===== Material for the task =====

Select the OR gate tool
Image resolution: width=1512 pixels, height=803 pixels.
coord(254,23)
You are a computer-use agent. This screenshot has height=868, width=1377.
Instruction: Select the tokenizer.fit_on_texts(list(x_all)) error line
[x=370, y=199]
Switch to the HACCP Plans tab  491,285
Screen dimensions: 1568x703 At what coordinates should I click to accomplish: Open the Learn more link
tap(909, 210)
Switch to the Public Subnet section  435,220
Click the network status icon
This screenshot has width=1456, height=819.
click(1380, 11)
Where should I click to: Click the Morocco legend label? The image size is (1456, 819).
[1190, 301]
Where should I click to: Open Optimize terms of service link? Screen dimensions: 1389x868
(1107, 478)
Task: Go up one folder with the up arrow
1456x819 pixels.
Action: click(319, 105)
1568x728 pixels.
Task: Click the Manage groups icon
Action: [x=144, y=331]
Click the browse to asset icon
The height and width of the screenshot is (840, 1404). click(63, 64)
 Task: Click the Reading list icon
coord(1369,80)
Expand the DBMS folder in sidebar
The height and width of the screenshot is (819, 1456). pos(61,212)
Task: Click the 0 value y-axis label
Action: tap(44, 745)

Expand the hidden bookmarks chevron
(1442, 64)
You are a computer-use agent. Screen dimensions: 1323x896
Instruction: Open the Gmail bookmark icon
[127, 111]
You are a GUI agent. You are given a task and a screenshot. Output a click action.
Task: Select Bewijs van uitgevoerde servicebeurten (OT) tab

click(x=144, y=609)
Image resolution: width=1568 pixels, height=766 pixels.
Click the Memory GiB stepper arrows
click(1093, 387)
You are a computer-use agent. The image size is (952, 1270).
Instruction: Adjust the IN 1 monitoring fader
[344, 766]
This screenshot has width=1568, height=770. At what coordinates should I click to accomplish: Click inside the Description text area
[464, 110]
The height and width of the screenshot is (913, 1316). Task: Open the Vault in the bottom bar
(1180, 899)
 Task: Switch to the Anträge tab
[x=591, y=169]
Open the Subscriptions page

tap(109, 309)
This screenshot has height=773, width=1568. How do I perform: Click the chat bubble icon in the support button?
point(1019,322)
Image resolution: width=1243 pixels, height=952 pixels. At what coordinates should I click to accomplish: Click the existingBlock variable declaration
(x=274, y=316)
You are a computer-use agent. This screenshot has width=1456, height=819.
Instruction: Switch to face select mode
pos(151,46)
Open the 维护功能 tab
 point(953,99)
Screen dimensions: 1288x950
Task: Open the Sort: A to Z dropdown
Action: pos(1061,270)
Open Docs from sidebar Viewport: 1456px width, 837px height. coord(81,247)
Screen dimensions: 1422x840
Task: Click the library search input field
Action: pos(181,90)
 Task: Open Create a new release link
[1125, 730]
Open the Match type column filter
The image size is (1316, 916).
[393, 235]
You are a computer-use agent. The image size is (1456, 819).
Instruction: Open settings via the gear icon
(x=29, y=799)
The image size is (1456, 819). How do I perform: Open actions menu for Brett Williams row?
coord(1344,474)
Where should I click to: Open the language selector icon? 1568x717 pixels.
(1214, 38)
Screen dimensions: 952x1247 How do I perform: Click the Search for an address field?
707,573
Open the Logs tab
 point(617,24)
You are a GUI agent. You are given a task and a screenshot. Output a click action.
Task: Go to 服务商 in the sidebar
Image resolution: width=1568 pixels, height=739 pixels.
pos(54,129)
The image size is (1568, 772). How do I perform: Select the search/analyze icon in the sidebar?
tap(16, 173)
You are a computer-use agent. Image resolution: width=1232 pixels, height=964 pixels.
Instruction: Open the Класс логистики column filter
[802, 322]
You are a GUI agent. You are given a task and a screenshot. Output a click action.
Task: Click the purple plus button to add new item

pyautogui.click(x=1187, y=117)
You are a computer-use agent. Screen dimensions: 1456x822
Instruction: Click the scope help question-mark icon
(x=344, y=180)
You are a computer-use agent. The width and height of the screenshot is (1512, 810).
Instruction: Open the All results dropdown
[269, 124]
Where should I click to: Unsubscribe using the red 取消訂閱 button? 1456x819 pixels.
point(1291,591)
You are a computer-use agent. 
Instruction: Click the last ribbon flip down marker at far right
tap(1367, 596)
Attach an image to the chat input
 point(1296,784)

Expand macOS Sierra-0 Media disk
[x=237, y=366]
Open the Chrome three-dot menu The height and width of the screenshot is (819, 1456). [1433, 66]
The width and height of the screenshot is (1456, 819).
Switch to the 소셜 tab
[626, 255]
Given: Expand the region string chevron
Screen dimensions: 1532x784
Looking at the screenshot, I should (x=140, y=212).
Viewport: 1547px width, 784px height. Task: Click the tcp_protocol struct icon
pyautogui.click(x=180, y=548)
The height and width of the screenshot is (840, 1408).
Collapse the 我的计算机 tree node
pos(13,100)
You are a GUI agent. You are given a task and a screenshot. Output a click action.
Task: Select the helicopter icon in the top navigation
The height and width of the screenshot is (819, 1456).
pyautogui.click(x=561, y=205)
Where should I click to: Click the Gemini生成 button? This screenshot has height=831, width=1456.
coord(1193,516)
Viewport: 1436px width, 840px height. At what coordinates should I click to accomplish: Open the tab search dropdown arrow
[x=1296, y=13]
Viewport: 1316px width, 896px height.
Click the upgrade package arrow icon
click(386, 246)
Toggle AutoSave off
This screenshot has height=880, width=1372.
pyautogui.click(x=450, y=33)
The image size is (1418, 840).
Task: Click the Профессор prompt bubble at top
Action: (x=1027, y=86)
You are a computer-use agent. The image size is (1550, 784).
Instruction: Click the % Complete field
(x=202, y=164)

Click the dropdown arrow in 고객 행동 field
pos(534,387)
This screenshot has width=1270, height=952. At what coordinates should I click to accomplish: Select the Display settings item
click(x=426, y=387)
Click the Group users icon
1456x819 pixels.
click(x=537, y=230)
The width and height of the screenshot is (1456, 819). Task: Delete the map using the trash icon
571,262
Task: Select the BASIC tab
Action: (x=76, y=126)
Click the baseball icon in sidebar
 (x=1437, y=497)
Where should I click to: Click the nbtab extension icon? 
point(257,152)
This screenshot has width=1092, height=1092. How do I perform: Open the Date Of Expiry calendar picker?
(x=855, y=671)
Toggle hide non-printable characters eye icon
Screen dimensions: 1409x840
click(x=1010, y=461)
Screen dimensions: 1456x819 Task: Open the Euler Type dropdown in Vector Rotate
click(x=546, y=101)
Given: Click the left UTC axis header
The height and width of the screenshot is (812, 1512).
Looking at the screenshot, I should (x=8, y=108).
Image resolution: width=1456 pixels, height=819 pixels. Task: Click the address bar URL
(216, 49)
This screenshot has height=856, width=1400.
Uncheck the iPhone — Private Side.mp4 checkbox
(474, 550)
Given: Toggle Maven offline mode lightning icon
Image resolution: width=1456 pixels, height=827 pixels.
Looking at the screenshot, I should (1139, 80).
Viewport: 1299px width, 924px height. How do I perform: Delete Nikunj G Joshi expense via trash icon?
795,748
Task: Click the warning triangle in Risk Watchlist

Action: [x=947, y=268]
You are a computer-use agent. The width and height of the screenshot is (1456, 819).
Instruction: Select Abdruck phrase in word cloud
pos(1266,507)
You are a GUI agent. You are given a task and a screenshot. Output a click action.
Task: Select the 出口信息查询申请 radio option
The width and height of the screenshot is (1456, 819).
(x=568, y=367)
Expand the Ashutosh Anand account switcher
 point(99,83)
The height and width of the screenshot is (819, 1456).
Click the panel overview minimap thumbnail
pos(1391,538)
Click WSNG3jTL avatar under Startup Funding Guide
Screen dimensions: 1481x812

=====

▶ Work to be completed
This task calls for every entry above to be transcribed exactly.

▶ The answer
Select the OR gate tool
Image resolution: width=1512 pixels, height=803 pixels.
coord(254,23)
You are a computer-use agent. This screenshot has height=868, width=1377.
Instruction: Select the tokenizer.fit_on_texts(list(x_all)) error line
[x=370, y=199]
Switch to the HACCP Plans tab  491,285
Screen dimensions: 1568x703 At what coordinates should I click to accomplish: Open the Learn more link
tap(909, 210)
Switch to the Public Subnet section  435,220
Click the network status icon
This screenshot has width=1456, height=819.
click(1380, 11)
Where should I click to: Click the Morocco legend label? The image size is (1456, 819).
[1190, 301]
Where should I click to: Open Optimize terms of service link? Screen dimensions: 1389x868
(1107, 478)
Task: Go up one folder with the up arrow
1456x819 pixels.
Action: click(319, 105)
1568x728 pixels.
Task: Click the Manage groups icon
Action: [x=144, y=331]
Click the browse to asset icon
The height and width of the screenshot is (840, 1404). click(63, 64)
 Task: Click the Reading list icon
coord(1369,80)
Expand the DBMS folder in sidebar
The height and width of the screenshot is (819, 1456). pos(61,212)
Task: Click the 0 value y-axis label
Action: tap(44, 745)

Expand the hidden bookmarks chevron
(1442, 64)
You are a computer-use agent. Screen dimensions: 1323x896
Instruction: Open the Gmail bookmark icon
[127, 111]
You are a GUI agent. You are given a task and a screenshot. Output a click action.
Task: Select Bewijs van uitgevoerde servicebeurten (OT) tab

click(x=144, y=609)
Image resolution: width=1568 pixels, height=766 pixels.
Click the Memory GiB stepper arrows
click(1093, 387)
You are a computer-use agent. The image size is (952, 1270).
Instruction: Adjust the IN 1 monitoring fader
[344, 766]
This screenshot has width=1568, height=770. At what coordinates should I click to accomplish: Click inside the Description text area
[464, 110]
The height and width of the screenshot is (913, 1316). Task: Open the Vault in the bottom bar
(1180, 899)
 Task: Switch to the Anträge tab
[x=591, y=169]
Open the Subscriptions page

tap(109, 309)
This screenshot has height=773, width=1568. How do I perform: Click the chat bubble icon in the support button?
point(1019,322)
Image resolution: width=1243 pixels, height=952 pixels. At what coordinates should I click to accomplish: Click the existingBlock variable declaration
(x=274, y=316)
You are a computer-use agent. This screenshot has width=1456, height=819.
Instruction: Switch to face select mode
pos(151,46)
Open the 维护功能 tab
 point(953,99)
Screen dimensions: 1288x950
Task: Open the Sort: A to Z dropdown
Action: pos(1061,270)
Open Docs from sidebar Viewport: 1456px width, 837px height. coord(81,247)
Screen dimensions: 1422x840
Task: Click the library search input field
Action: pos(181,90)
 Task: Open Create a new release link
[1125, 730]
Open the Match type column filter
The image size is (1316, 916).
[393, 235]
You are a computer-use agent. The image size is (1456, 819).
Instruction: Open settings via the gear icon
(x=29, y=799)
The image size is (1456, 819). How do I perform: Open actions menu for Brett Williams row?
coord(1344,474)
Where should I click to: Open the language selector icon? 1568x717 pixels.
(1214, 38)
Screen dimensions: 952x1247 How do I perform: Click the Search for an address field?
707,573
Open the Logs tab
 point(617,24)
You are a GUI agent. You are given a task and a screenshot. Output a click action.
Task: Go to 服务商 in the sidebar
Image resolution: width=1568 pixels, height=739 pixels.
pos(54,129)
The image size is (1568, 772). How do I perform: Select the search/analyze icon in the sidebar?
tap(16, 173)
You are a computer-use agent. Image resolution: width=1232 pixels, height=964 pixels.
Instruction: Open the Класс логистики column filter
[802, 322]
You are a GUI agent. You are given a task and a screenshot. Output a click action.
Task: Click the purple plus button to add new item

pyautogui.click(x=1187, y=117)
You are a computer-use agent. Screen dimensions: 1456x822
Instruction: Click the scope help question-mark icon
(x=344, y=180)
You are a computer-use agent. The width and height of the screenshot is (1512, 810).
Instruction: Open the All results dropdown
[269, 124]
Where should I click to: Unsubscribe using the red 取消訂閱 button? 1456x819 pixels.
point(1291,591)
You are a computer-use agent. 
Instruction: Click the last ribbon flip down marker at far right
tap(1367, 596)
Attach an image to the chat input
 point(1296,784)

Expand macOS Sierra-0 Media disk
[x=237, y=366]
Open the Chrome three-dot menu The height and width of the screenshot is (819, 1456). [1433, 66]
The width and height of the screenshot is (1456, 819).
Switch to the 소셜 tab
[626, 255]
Given: Expand the region string chevron
Screen dimensions: 1532x784
Looking at the screenshot, I should (x=140, y=212).
Viewport: 1547px width, 784px height. Task: Click the tcp_protocol struct icon
pyautogui.click(x=180, y=548)
The height and width of the screenshot is (840, 1408).
Collapse the 我的计算机 tree node
pos(13,100)
You are a GUI agent. You are given a task and a screenshot. Output a click action.
Task: Select the helicopter icon in the top navigation
The height and width of the screenshot is (819, 1456).
pyautogui.click(x=561, y=205)
Where should I click to: Click the Gemini生成 button? This screenshot has height=831, width=1456.
coord(1193,516)
Viewport: 1436px width, 840px height. At what coordinates should I click to accomplish: Open the tab search dropdown arrow
[x=1296, y=13]
Viewport: 1316px width, 896px height.
Click the upgrade package arrow icon
click(386, 246)
Toggle AutoSave off
This screenshot has height=880, width=1372.
pyautogui.click(x=450, y=33)
The image size is (1418, 840).
Task: Click the Профессор prompt bubble at top
Action: (x=1027, y=86)
You are a computer-use agent. The image size is (1550, 784).
Instruction: Click the % Complete field
(x=202, y=164)

Click the dropdown arrow in 고객 행동 field
pos(534,387)
This screenshot has width=1270, height=952. At what coordinates should I click to accomplish: Select the Display settings item
click(x=426, y=387)
Click the Group users icon
1456x819 pixels.
click(x=537, y=230)
The width and height of the screenshot is (1456, 819). Task: Delete the map using the trash icon
571,262
Task: Select the BASIC tab
Action: (x=76, y=126)
Click the baseball icon in sidebar
 (x=1437, y=497)
Where should I click to: Click the nbtab extension icon? 
point(257,152)
This screenshot has width=1092, height=1092. How do I perform: Open the Date Of Expiry calendar picker?
(x=855, y=671)
Toggle hide non-printable characters eye icon
Screen dimensions: 1409x840
click(x=1010, y=461)
Screen dimensions: 1456x819 Task: Open the Euler Type dropdown in Vector Rotate
click(x=546, y=101)
Given: Click the left UTC axis header
The height and width of the screenshot is (812, 1512).
Looking at the screenshot, I should (x=8, y=108).
Image resolution: width=1456 pixels, height=819 pixels. Task: Click the address bar URL
(216, 49)
This screenshot has height=856, width=1400.
Uncheck the iPhone — Private Side.mp4 checkbox
(474, 550)
Given: Toggle Maven offline mode lightning icon
Image resolution: width=1456 pixels, height=827 pixels.
Looking at the screenshot, I should (1139, 80).
Viewport: 1299px width, 924px height. How do I perform: Delete Nikunj G Joshi expense via trash icon?
795,748
Task: Click the warning triangle in Risk Watchlist

Action: [x=947, y=268]
You are a computer-use agent. The width and height of the screenshot is (1456, 819).
Instruction: Select Abdruck phrase in word cloud
pos(1266,507)
You are a GUI agent. You are given a task and a screenshot. Output a click action.
Task: Select the 出口信息查询申请 radio option
The width and height of the screenshot is (1456, 819).
(x=568, y=367)
Expand the Ashutosh Anand account switcher
 point(99,83)
The height and width of the screenshot is (819, 1456).
Click the panel overview minimap thumbnail
pos(1391,538)
Click WSNG3jTL avatar under Startup Funding Guide
Screen dimensions: 1481x812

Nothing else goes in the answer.